§ TASK INSTRUCTIONS
Transcribe the lines starting at the line that contains "This screenshot has height=512, width=483." and ending at the last line, reproducing each one exactly.
--- LISTED RECORDS ---
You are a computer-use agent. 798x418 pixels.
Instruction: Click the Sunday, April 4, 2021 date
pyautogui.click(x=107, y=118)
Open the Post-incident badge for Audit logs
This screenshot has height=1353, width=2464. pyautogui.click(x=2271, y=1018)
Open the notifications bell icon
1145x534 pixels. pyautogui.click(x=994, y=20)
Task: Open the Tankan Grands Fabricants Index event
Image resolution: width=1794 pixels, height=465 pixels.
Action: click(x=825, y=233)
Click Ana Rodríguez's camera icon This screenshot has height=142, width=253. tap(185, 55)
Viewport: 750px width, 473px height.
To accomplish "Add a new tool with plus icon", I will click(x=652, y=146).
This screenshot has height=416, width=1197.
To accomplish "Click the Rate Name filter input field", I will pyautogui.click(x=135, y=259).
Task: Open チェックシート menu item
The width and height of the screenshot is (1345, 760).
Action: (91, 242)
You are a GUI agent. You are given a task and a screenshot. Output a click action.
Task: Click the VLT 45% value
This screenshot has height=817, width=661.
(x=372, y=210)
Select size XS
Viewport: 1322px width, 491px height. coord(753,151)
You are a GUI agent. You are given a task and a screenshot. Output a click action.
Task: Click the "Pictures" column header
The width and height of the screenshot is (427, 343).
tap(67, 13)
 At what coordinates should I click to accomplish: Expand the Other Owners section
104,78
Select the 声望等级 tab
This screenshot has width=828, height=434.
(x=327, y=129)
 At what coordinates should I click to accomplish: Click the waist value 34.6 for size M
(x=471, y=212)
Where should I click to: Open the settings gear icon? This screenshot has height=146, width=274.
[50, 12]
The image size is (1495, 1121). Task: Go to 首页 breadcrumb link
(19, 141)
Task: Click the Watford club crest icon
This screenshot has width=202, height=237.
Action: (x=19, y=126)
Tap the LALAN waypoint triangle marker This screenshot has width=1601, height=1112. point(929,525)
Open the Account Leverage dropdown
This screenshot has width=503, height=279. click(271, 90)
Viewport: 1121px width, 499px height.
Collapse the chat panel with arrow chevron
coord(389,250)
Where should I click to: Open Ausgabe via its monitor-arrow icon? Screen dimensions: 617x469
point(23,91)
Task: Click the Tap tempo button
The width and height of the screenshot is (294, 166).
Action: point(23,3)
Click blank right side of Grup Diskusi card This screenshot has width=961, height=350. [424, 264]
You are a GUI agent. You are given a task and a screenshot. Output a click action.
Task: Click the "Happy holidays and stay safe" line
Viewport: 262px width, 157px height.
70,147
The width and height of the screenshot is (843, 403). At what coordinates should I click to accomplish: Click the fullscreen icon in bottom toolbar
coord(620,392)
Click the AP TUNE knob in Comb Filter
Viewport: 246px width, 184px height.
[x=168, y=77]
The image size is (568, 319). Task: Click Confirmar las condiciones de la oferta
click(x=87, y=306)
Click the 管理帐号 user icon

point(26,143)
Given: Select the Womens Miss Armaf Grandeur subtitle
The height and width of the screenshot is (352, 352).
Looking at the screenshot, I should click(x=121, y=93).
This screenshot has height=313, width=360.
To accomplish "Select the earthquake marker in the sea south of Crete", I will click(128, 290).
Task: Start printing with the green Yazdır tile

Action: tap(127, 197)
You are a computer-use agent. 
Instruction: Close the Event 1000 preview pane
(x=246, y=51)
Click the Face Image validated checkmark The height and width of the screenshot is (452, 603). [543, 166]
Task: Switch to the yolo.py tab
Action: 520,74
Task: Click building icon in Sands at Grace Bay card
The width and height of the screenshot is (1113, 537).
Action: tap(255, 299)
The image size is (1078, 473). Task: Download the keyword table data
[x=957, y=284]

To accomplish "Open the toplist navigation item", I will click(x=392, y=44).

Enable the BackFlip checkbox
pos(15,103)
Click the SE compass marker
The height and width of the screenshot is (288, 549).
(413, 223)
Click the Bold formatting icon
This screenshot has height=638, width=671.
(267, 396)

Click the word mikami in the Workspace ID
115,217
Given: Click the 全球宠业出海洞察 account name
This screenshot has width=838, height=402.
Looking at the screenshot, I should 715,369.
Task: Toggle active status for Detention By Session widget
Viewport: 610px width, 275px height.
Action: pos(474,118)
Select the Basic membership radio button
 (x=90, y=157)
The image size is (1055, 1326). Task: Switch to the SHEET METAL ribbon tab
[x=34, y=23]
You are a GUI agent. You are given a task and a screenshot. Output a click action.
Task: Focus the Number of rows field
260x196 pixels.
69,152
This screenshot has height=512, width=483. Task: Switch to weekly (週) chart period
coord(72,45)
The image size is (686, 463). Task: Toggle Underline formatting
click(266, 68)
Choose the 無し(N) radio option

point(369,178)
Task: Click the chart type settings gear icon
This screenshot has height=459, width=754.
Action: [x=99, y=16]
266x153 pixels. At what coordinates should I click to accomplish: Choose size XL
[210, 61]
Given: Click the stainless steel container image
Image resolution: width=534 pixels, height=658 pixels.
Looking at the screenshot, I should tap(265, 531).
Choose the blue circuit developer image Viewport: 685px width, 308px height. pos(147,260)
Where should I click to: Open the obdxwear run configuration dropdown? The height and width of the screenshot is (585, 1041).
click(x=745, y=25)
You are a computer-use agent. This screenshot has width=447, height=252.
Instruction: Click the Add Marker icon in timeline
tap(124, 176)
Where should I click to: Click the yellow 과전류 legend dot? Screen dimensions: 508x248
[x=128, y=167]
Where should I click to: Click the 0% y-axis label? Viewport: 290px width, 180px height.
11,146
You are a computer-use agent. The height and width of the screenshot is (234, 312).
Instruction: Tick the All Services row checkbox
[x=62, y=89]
---
§ SOLUTION FOR THIS EXERCISE
This screenshot has height=512, width=483. Task: Switch to weekly (週) chart period
coord(72,45)
The image size is (686, 463). Task: Toggle Underline formatting
click(266, 68)
Choose the 無し(N) radio option

point(369,178)
Task: Click the chart type settings gear icon
This screenshot has height=459, width=754.
Action: [x=99, y=16]
266x153 pixels. At what coordinates should I click to accomplish: Choose size XL
[210, 61]
Given: Click the stainless steel container image
Image resolution: width=534 pixels, height=658 pixels.
Looking at the screenshot, I should tap(265, 531).
Choose the blue circuit developer image Viewport: 685px width, 308px height. pos(147,260)
Where should I click to: Open the obdxwear run configuration dropdown? The height and width of the screenshot is (585, 1041).
click(x=745, y=25)
You are a computer-use agent. This screenshot has width=447, height=252.
Instruction: Click the Add Marker icon in timeline
tap(124, 176)
Where should I click to: Click the yellow 과전류 legend dot? Screen dimensions: 508x248
[x=128, y=167]
Where should I click to: Click the 0% y-axis label? Viewport: 290px width, 180px height.
11,146
You are a computer-use agent. The height and width of the screenshot is (234, 312).
Instruction: Tick the All Services row checkbox
[x=62, y=89]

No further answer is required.